Segment Start: Passage shown

The mast is located 3 mi west of Blanchard, North Dakota, halfway between Fargo and Grand Forks. It became the tallest artificial structure, and the first man-made structure to exceed 2000 ft in height, upon the completion of its construction on August 13, 1963.

==Construction==
The tower was built by Hamilton Erection Company of York, South Carolina, and Kline Iron and Steel, and required thirty days to complete, at a cost of approximately $500,000 (roughly $ today). Construction was completed August 13, 1963.

==Owners==

Owned by Gray Media of Atlanta, Georgia, the tower broadcasts at 350 kW on channel 36 for television station KVLY-TV (channel 11 PSIP, an NBC/CBS affiliate) which is based in Fargo, North Dakota. The tower provides a broadcast area of roughly 9700 sqmi, which is a radius of about 55.0 mi. CBS/CW+ affiliate KXJB-LD's translator K28MA-D also broadcasts on this tower at 15 kW on UHF channel 28 (also its virtual channel).

Segment End: Passage shown
Segment Start: Extracted records

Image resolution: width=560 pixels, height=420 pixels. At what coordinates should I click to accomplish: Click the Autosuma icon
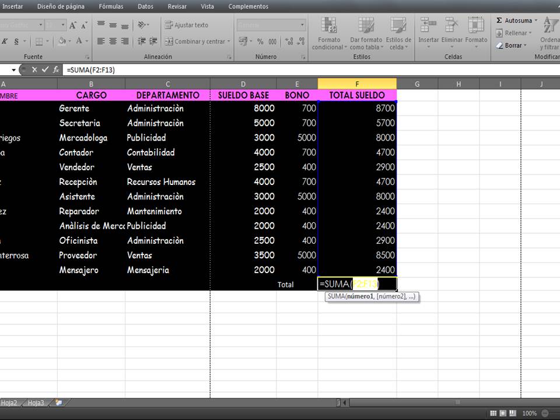(x=499, y=20)
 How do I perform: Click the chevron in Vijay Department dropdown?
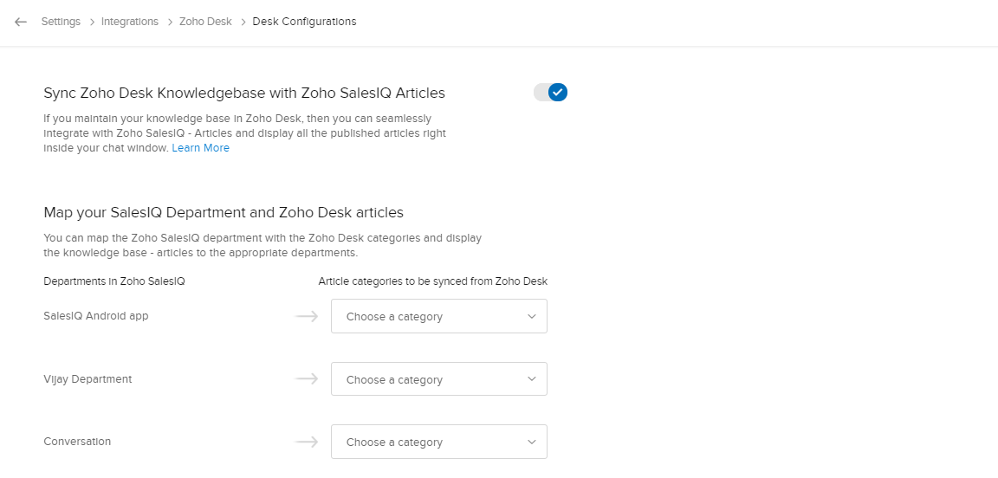532,379
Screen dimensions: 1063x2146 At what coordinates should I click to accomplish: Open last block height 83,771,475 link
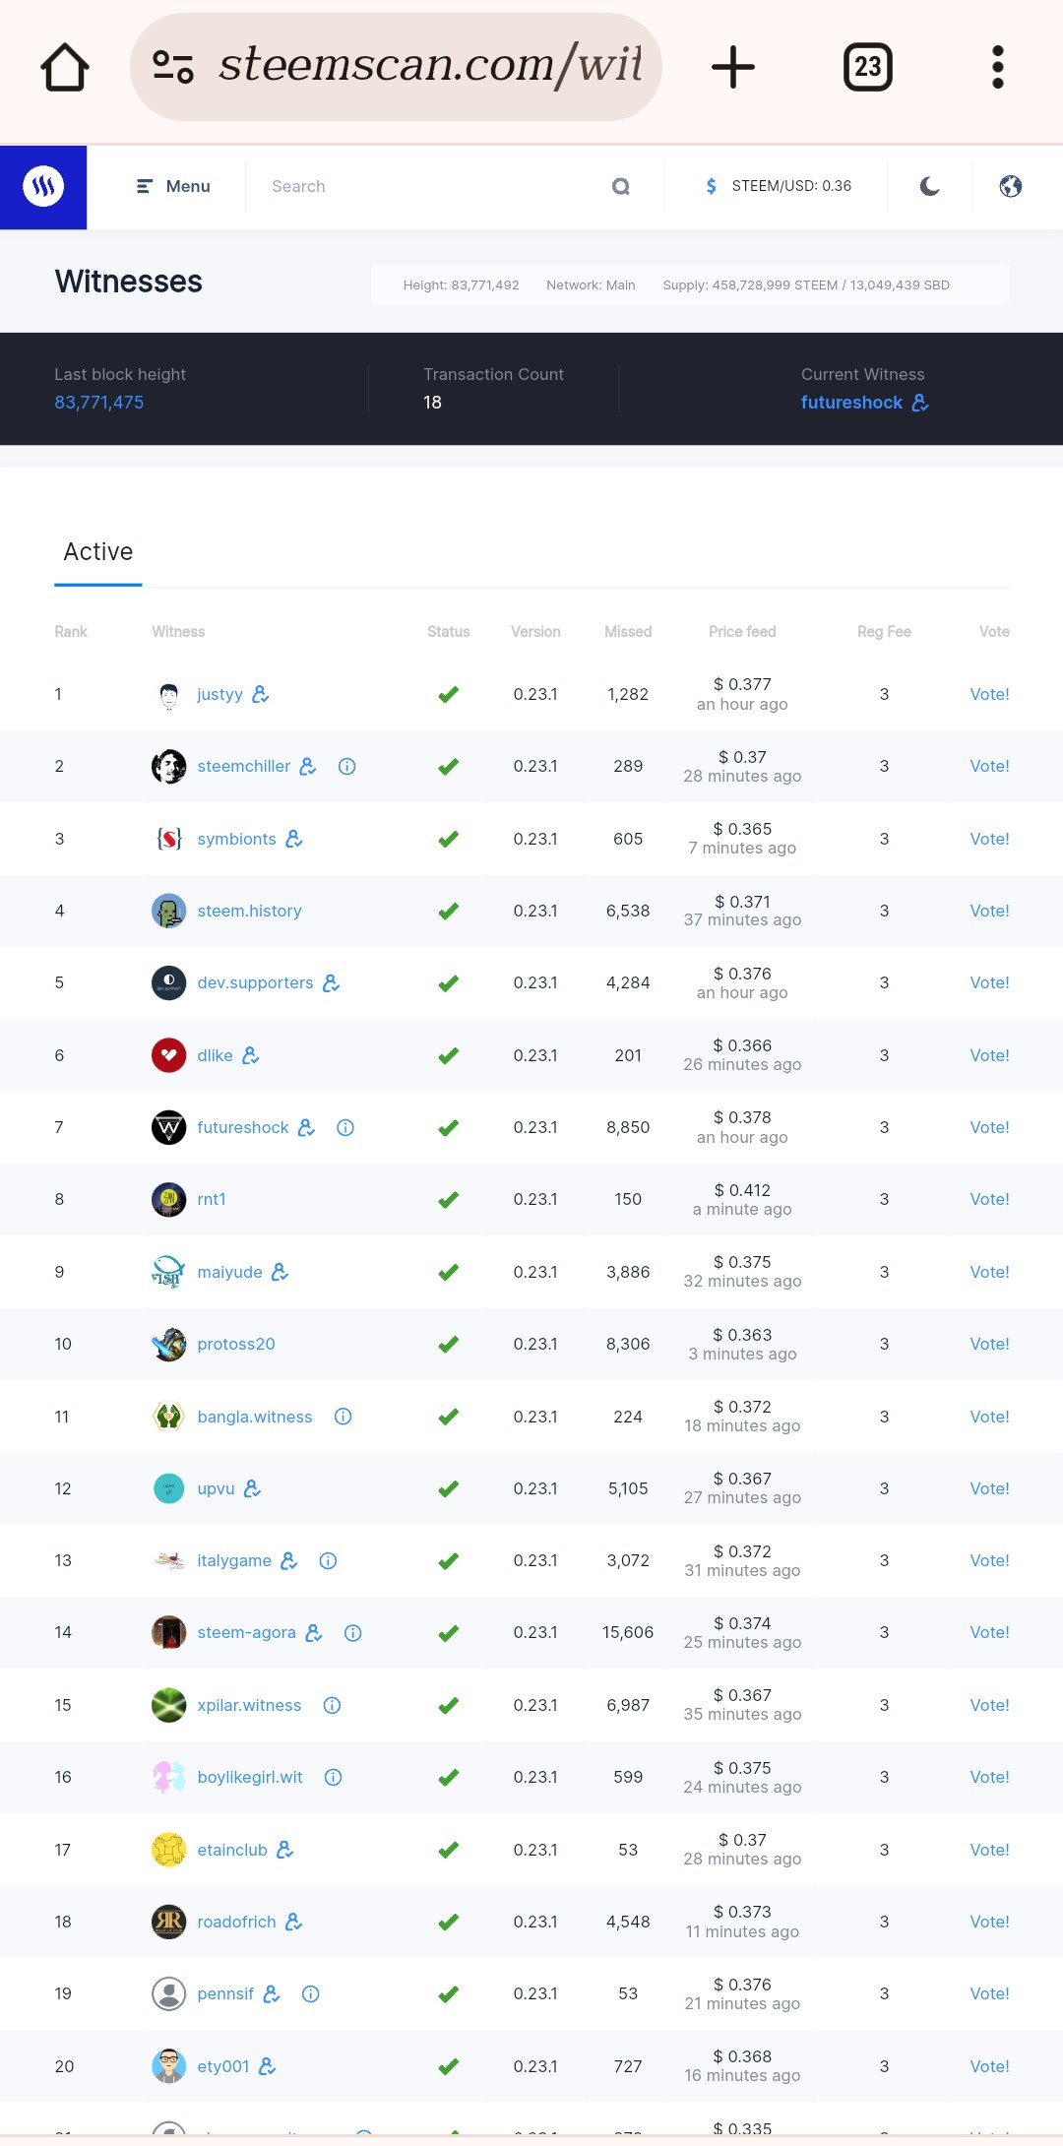[99, 403]
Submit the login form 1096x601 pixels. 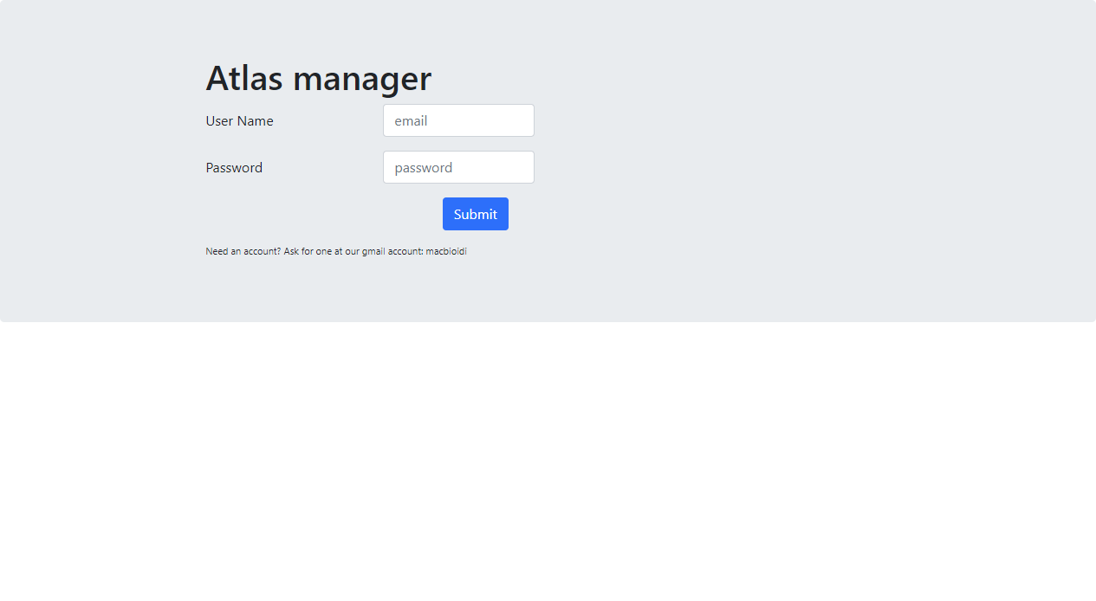pyautogui.click(x=475, y=214)
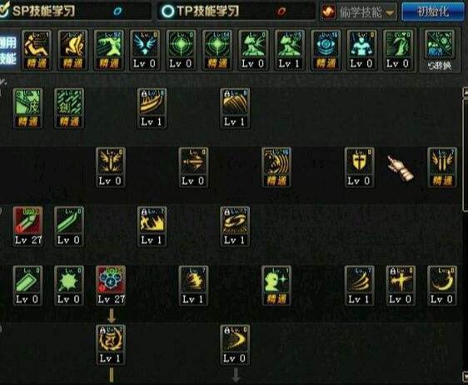Click the scrollbar down arrow at bottom right
Viewport: 468px width, 385px height.
click(x=465, y=376)
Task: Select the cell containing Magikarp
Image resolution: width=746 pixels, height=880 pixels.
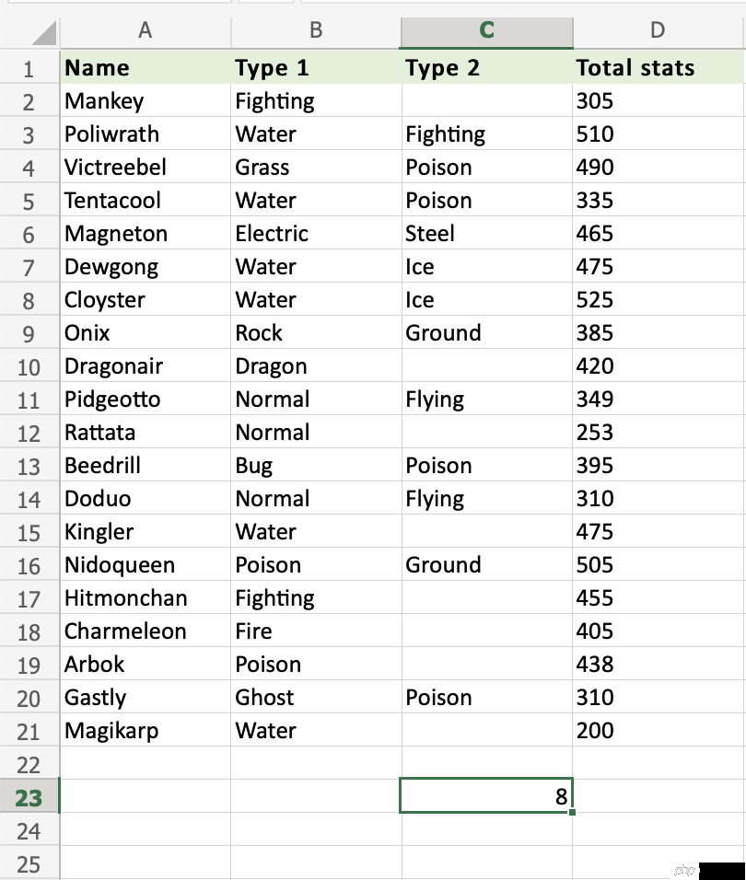Action: click(x=146, y=730)
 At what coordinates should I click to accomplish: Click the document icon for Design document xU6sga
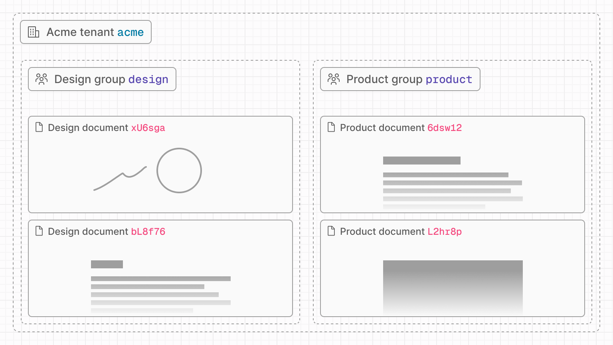tap(39, 127)
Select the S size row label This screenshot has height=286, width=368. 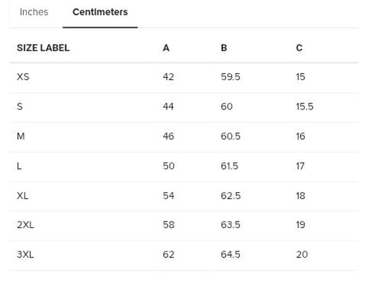(20, 106)
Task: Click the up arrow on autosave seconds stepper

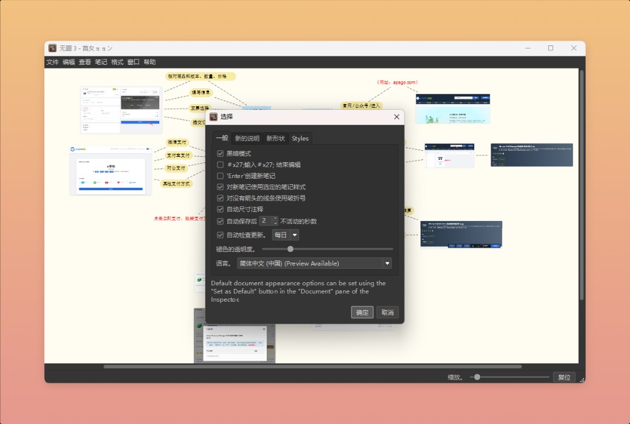Action: click(276, 219)
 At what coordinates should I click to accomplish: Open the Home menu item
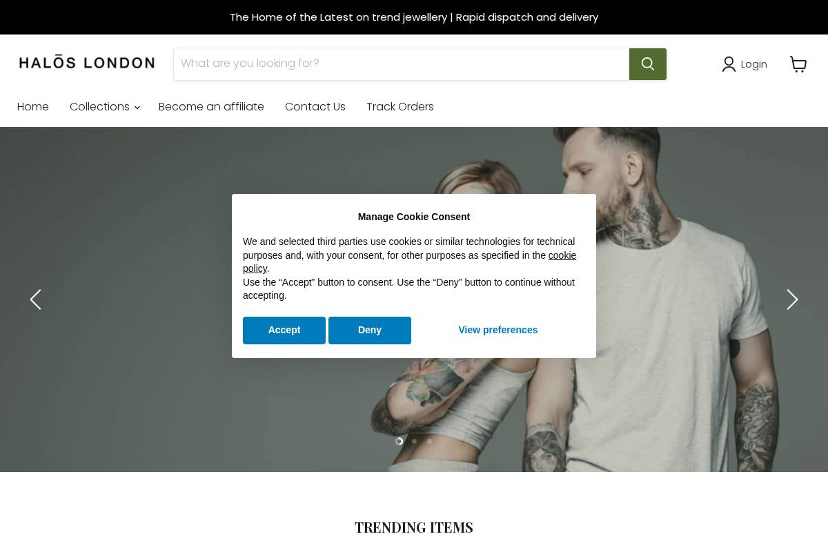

Segment End: Extracted records

» **Problem 1**:
In the passage above about the broadcast mast near Blanchard, North Dakota, how many days did the tower take to build?
» **Problem 2**:
Carry on the passage above about the broadcast mast near Blanchard, North Dakota, starting after its last sentence.

» **Exercise response 1**:
Thirty days.

» **Exercise response 2**:
When the mast was built, the call letters of the television station for which it was built were changed to KTHI for "Tower High". The top is reachable by a two-person service elevator (built by Park Manufacturing of Charlotte, North Carolina) or ladder.

==Specifications==
The tower consists of two parts: a lattice tower of 1950 ft; topped by the transmitting antenna array of 53 ft. The total height of both is 1987 ft. The antenna weighs 9,000 lb, the lattice tower weighs 855,500 lb, giving a total weight of 864,500 lb. It takes up 160 acre of land with its guy anchors. Its height above mean sea level is 2962 ft.

==Federal rule change==
Some time after its completion, the Federal Communications Commission (FCC) and Federal Aviation Administration (FAA) imposed a policy that states, "Although there is no absolute height limit for antenna towers, both agencies have established a rebuttable presumption against structures over 2,000 feet above ground level." The FCC and FAA may approve a taller structure in "exceptional cases."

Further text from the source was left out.